Putnam 2016

Random number: 08

4th December 2016

On Saturday the 3rd of December, I got my mind and body whipped so hard that everything inverted and was replaced in a flash of light in the event known as the Putnam. It's been a day however, so let's look back at the exam in an act of retrospection.

A1. Find the smallest positive integer $j$ such that for every polynomial $p(x)$ with integer coefficients and for every integer $k$, the integer $$p^{(j)}(k) = \frac{d^j}{dx^j}p(x)\Big|_{x=k}$$ (the $j$-th derivative of $p(x)$ at $k$) is divisible by 2016.

My Cool Solution:

I claim that $j = 8$. Take an arbitrary polynomial $p(x) = a_nx^n+a_{n-1}x^{n-1}+...+a_1x+a_0$. Then we have that: $$\frac{d^8}{dx^8}p(x) = \sum_{m} a_m(m)(m-1)(m-2)...(m-6)(m-7)x^{m-8}$$ When evaluated at an integer $k$, it's clear that all of the terms in the sum above are integers, and that they divide eight consecutive integers.
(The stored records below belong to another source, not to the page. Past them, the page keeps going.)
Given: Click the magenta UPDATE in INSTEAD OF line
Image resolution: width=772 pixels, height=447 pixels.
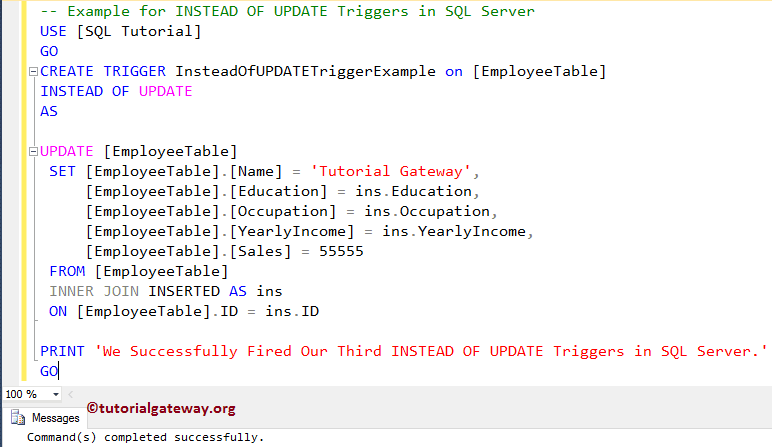Looking at the screenshot, I should click(164, 91).
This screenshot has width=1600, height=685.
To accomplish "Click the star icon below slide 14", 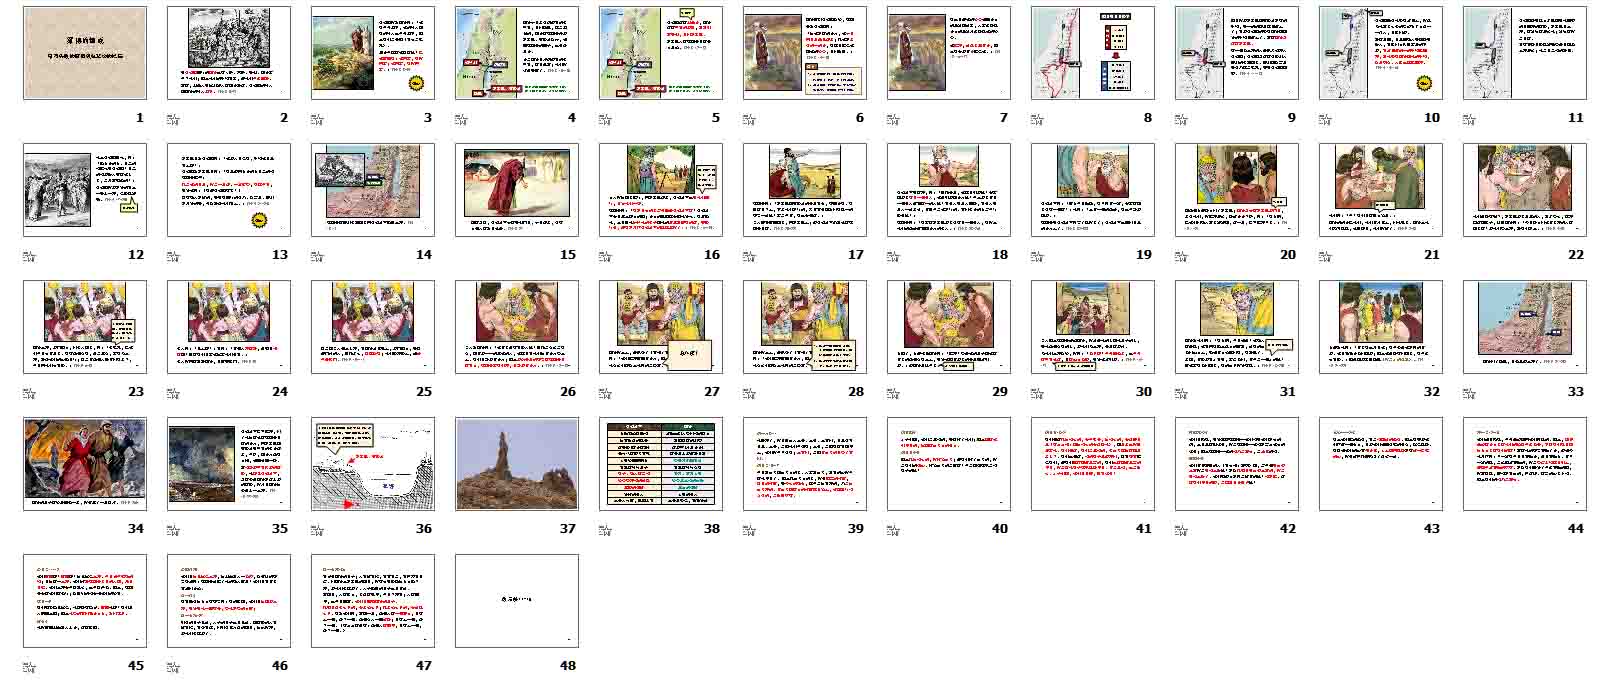I will click(x=318, y=255).
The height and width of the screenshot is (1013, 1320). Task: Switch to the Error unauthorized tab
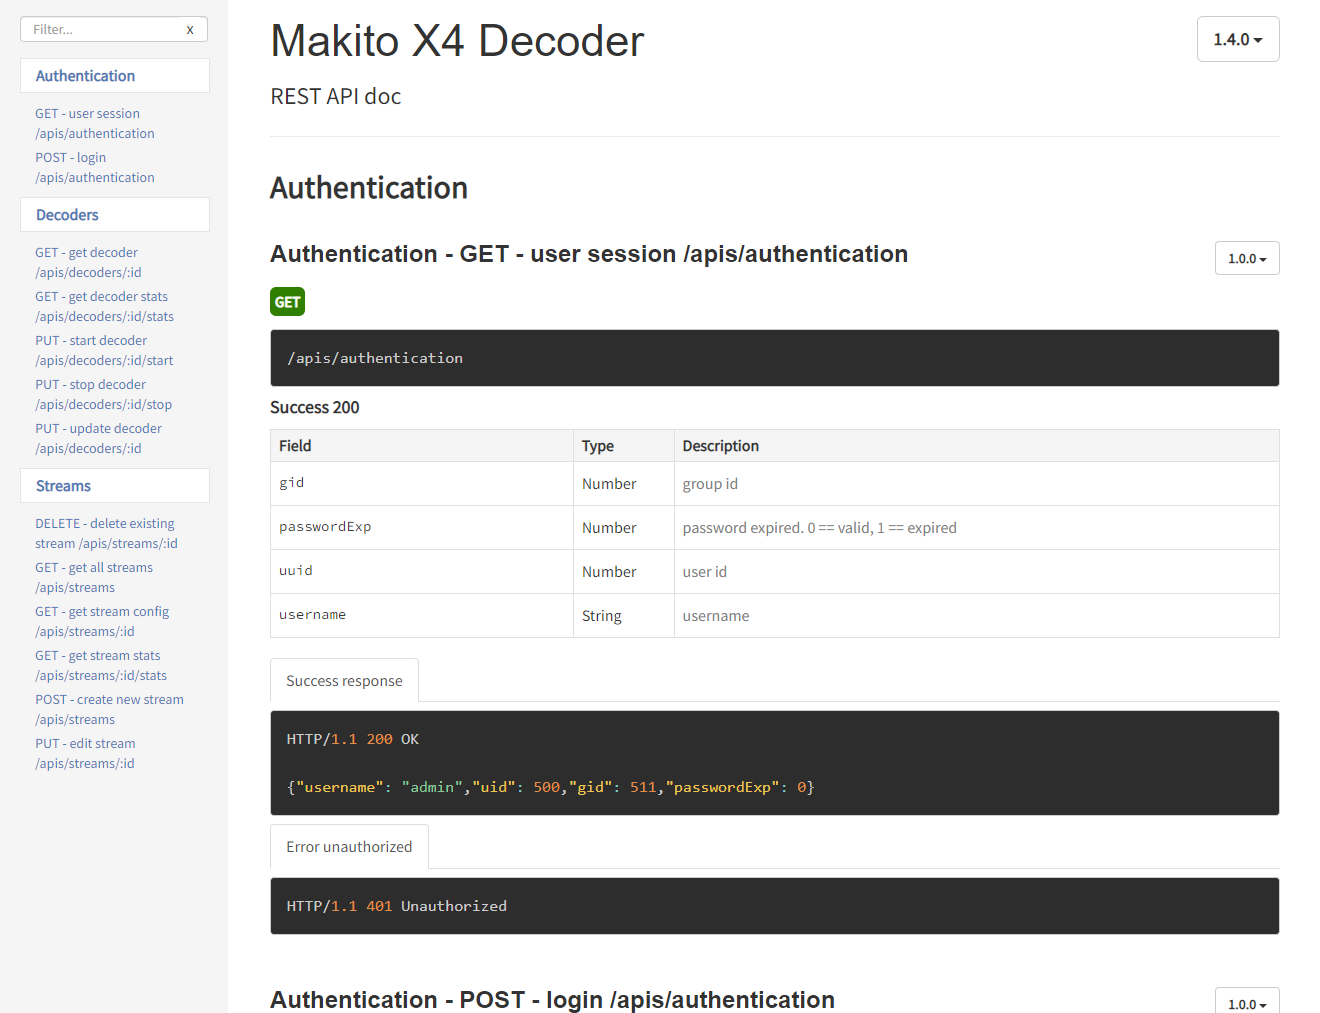click(349, 847)
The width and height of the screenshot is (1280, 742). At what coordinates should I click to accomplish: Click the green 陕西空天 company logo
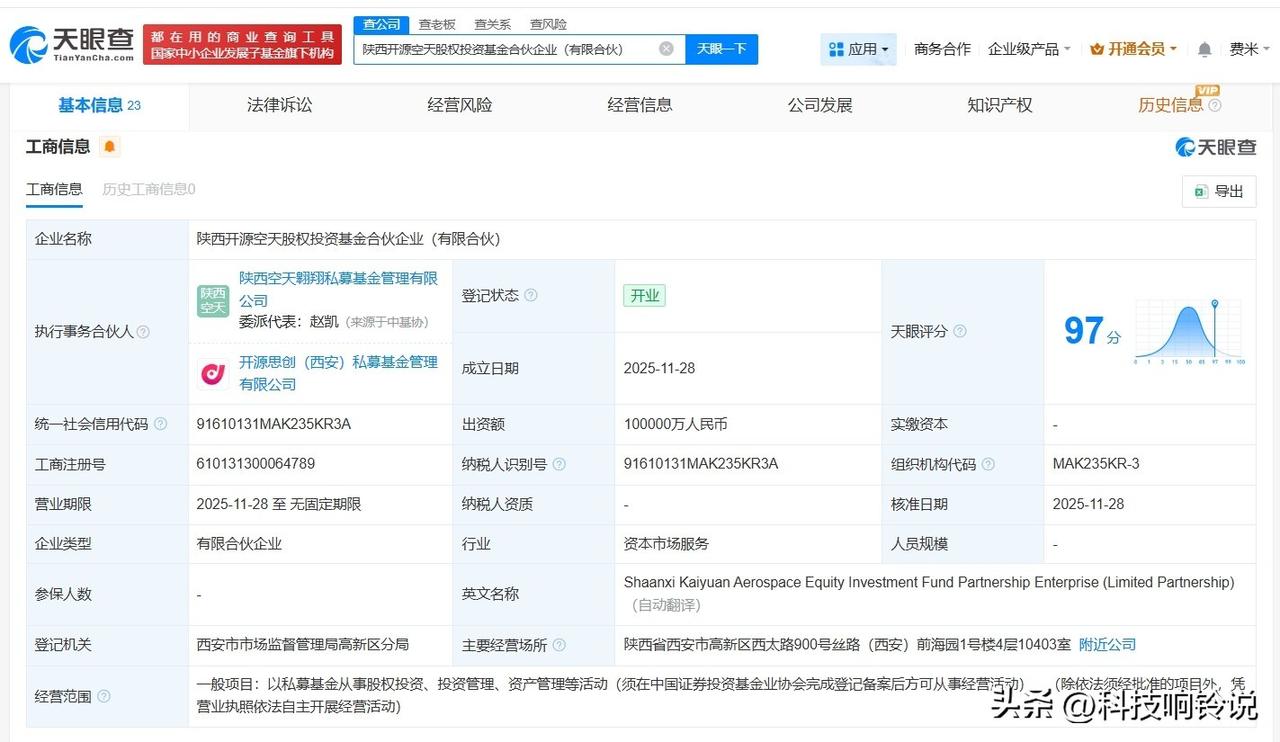[x=213, y=300]
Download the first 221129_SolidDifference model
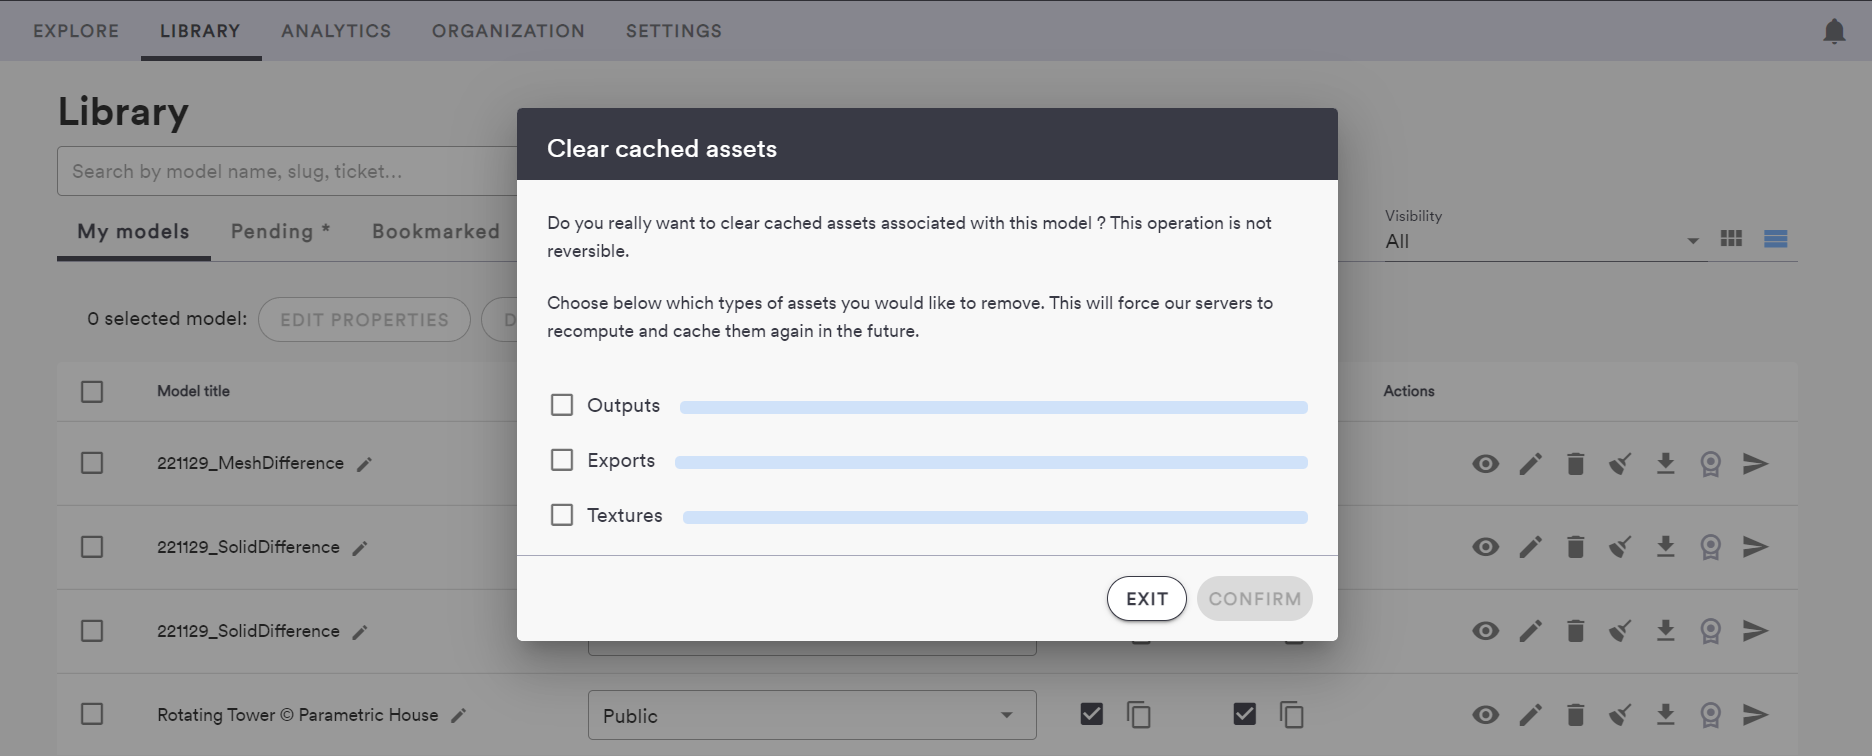Screen dimensions: 1872x756 pos(1665,547)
Out of these eight, at least 3 must be divisible by 2, and one of those by 4, meaning that each term is divisible by $2^5$. Also, at least two of the eight integers are divisible by 3, and one divisible by 7, which means that each term is divisible by 9 and 7. This means that each term in the sum is divisible by $2^5*9*7 = 2016$, hence the eighth derivative of any polynomial is divisble by 2016.

To prove that $j = 8$ is minimal, the polynomial $q(x) = x^7$ is a counterexample for $j = 1, 2, 3,...7$, as $$q^{(j)}(1) \text{ mod } 2016 \neq 0$$ And that concludes my beautiful proof.

A2. Given a positive integer $n$, let $M(n)$ be the largest integer $m$ such that $${{m}\choose{n-1}} > {{m-1}\choose{n}}$$ Evaluate $$\lim_{n \rightarrow \infty} \frac{M(n)}{n}$$

My Cool Solution:

$${{m}\choose{n-1}} > {{m-1}\choose{n}}$$ $$\frac{m!}{(n-1)!}{(m-n+1)!} > \frac{(m-1)!}{n!(m-n-1)!}$$ $$m^2 + (1-3n)m + (n^2 - n) < 0$$ For a given $n$, we can use the quadratic formula:

$$\frac{(3n-1) - \sqrt{5n^2-2n+1}}{2} < m < \frac{(3n-1) + \sqrt{5n^2-2n+1}}{2}$$ $$\frac{(3n-1) + \sqrt{5n^2-2n+1}}{2}-1 < M(n) < \frac{(3n-1) + \sqrt{5n^2-2n+1}}{2}$$ $$\frac{(3-\frac{1}{n}) + \sqrt{5-\frac{2}{n}+\frac{1}{n^2}}}{2}-\frac{1}{n} < \frac{M(n)}{n} < \frac{(3-\frac{1}{n}) + \sqrt{5-\frac{2}{n}+\frac{1}{n^2}}}{2}$$ Now we can apply the squeeze theorem, as the lower bound and upper bound both limit to the same number as $n \rightarrow \infty$. We find then that $$\lim_{n \rightarrow \infty} M(n) = \frac{3 + \sqrt{5}}{2}$$ And that concludes my beautiful proof.

A3. Suppose that $f$ is a function from $\mathbb{R}$ to $\mathbb{R}$ such that $$f(x) + f(1-\frac{1}{x}) = \text{arctan}(x)$$ for all real $x \neq 0$. (As usual, $y = \text{arctan}(x)$ means $-\pi /2 < y < \pi /2$ and $\text{tan}(y) = x$.) Find $$\int_0^1 f(x) dx$$

I'll write up the proof for this tomorrow.